Boris @ Islington Mill, Salford 05/12/2012

Boris, complete with a second touring guitarist, assembled themselves in no time at all and launched into a slow building and titanic version of ‘Huge’ off the classic late nineties album ‘Amplifier Worship’ (everyone who thinks they have taste should own this sonic landmark). And huge it was, showcasing the deft command they have of the timeless bass/drums/guitar configuration. Takeshi of course took centre stage with his impressively customary and unwieldy bass/six string hybrid like a fewer-stringed mutation on the iconography of seventies Jimmy Page. Next they oozed into the sublime ‘Rainbow’, originally on the same titled 2007 album (recorded with guitarist Michio Kurihara). Axe-heroine Wata sings this slow builder in a sweet breathy voice, just a repetition of cymbal and snare as a back-drop and then a piercing art-house guitar solo from the diminutive one that throbs the eardrums without mercy. In some contrast, raging pumped-up rocker ‘Pink’ roared out in bellicose fashion from the speakers and the assembled Boris-nerds down the front went fuckin’ nuts. I notice a neat-looking bespectacled man fist-banging the ether with a body wracked by sheer joy and seemingly singing along to all the words, most of them in Japanese. I love it when I see a true die-hard fan at gigs – it’s so lovely to think that there are those out there whose obsessions revolve around one band in particular and who grow old with such bands too, never leaving them, always patiently waiting for the next tour.

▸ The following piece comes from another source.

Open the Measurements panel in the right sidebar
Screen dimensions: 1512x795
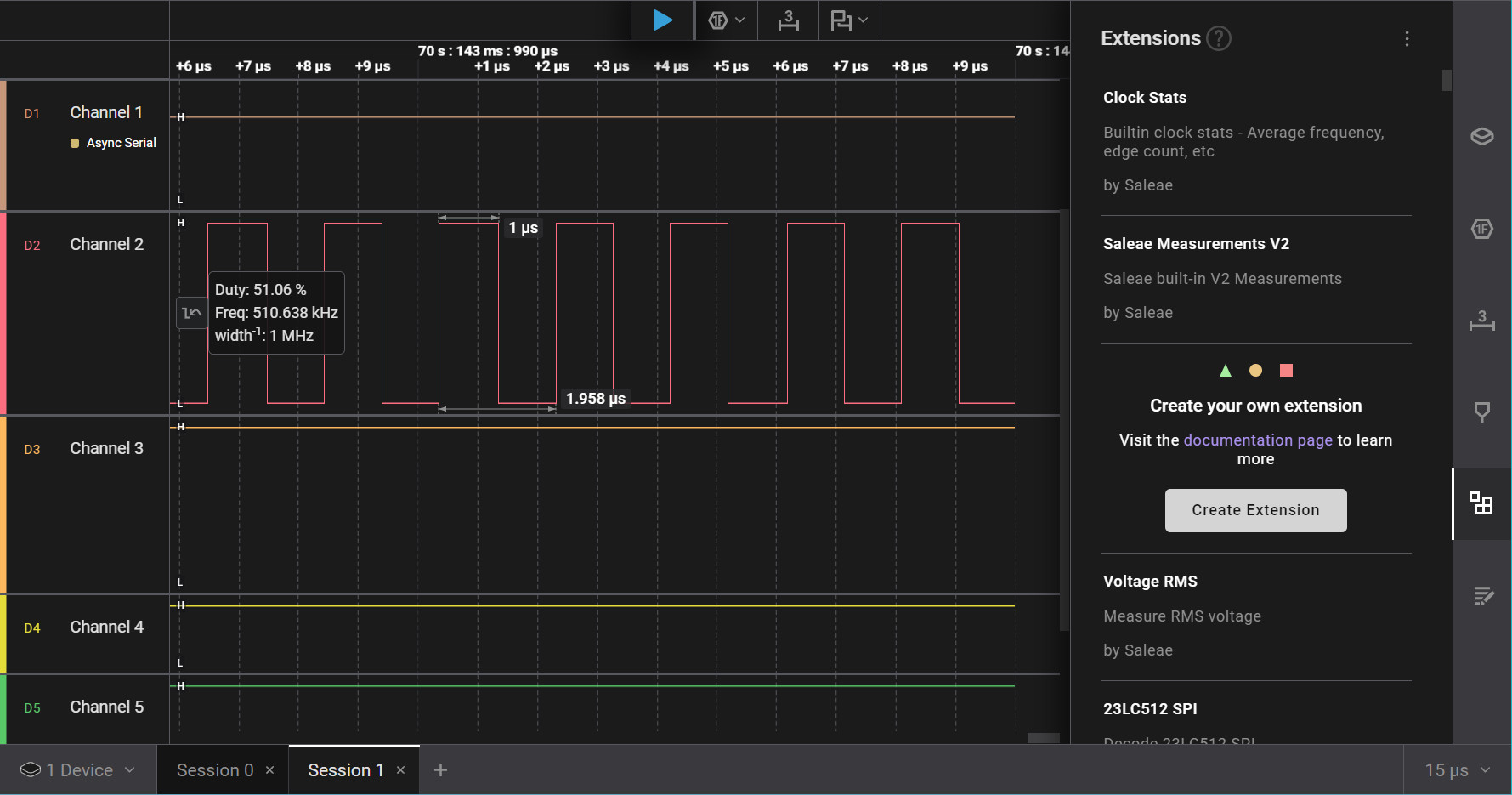click(1481, 321)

Boris @ Islington Mill, Salford 05/12/2012

I didn’t know the next two numbers but they sounded good anyway. Atsuo drummed with all the rocking and rolling vigour of a fifties teenager on stage for the first time, whooping down his radio mic and holding his sticks high above his black haired head ready to rip into exuberantly ballistic rolls on his suffering snare drum. ‘Statement’ (from ‘Smile’)came blitzing in with an adrenalin-driven sub-Stooges riff the kind of which can propel machines along roads and a characteristic crazed squealing solo came rippling off Wata’s white hot fretboard. Another unknown to me track followed after which just points out how I haven’t quite managed to hear their entire back catalogue of two hundred songs or whatever it is. Boris are almost approaching the album spawning proliferation of The Fall, such is their immense recorded history.

Boris @ Islington Mill, Salford 05/12/2012

Penultimate track ‘Cosmos’ from the new split on Invada (with Joe Volk) soared high across our heads like super-slick mid-seventies Pink Floyd mixed up with a thousand other things. The closing number, ‘Flood’ (I think it was Part 3, from the same-named album) started with the familiar gentle guitar refrain and then built and built into a monumentally doom-fucked slab of sound-sculpture. An intrinsically satisfying way to play out ninety minutes of typical Boris inventiveness. Pigeon hole them if you dare – they are a force unto themselves and they embody both hyper-masculine guitar rage and sinuous feminine soothe-rock like no other. And that was that. The band bowed to much applause and then it was done and the audience wandered asunder, disappearing into the darkness of a cold and late Salford Wednesday.